Stored data:

== Segment start ==

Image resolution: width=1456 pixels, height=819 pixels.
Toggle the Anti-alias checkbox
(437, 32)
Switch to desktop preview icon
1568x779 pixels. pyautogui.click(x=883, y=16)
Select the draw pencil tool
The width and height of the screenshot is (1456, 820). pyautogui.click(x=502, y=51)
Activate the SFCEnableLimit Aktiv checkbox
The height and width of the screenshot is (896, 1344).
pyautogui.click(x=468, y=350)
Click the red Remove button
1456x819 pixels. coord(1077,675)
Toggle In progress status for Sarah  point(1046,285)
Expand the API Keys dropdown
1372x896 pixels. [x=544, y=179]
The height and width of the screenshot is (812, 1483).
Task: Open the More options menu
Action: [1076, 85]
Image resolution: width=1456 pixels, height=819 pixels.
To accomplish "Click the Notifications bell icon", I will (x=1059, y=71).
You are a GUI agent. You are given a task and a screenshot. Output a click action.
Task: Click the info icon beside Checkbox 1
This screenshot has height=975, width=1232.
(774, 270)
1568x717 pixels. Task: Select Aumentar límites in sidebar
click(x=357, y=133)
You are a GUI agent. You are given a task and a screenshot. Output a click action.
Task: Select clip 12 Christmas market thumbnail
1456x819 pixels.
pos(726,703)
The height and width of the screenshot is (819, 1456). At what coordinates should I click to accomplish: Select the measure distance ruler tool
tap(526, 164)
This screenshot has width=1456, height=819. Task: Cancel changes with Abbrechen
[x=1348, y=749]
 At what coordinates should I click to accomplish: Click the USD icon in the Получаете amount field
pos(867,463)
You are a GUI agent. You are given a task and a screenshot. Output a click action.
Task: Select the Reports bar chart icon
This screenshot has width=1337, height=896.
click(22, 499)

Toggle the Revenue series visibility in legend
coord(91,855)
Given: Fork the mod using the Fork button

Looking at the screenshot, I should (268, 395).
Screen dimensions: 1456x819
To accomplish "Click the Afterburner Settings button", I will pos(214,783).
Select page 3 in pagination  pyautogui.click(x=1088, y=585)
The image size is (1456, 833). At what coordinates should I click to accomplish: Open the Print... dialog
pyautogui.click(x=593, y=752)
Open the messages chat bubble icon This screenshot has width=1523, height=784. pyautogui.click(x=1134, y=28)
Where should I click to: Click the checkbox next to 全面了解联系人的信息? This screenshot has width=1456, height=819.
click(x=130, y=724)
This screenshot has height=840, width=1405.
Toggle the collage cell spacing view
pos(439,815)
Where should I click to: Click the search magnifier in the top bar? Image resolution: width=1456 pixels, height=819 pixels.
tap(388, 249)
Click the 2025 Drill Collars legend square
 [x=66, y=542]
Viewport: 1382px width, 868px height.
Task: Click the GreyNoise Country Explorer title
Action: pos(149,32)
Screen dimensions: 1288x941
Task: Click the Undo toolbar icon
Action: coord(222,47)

== Segment end ==

Action item: Looking at the records above, say how many lines contain the string "will". Give the number and no other words.

Your solution: 2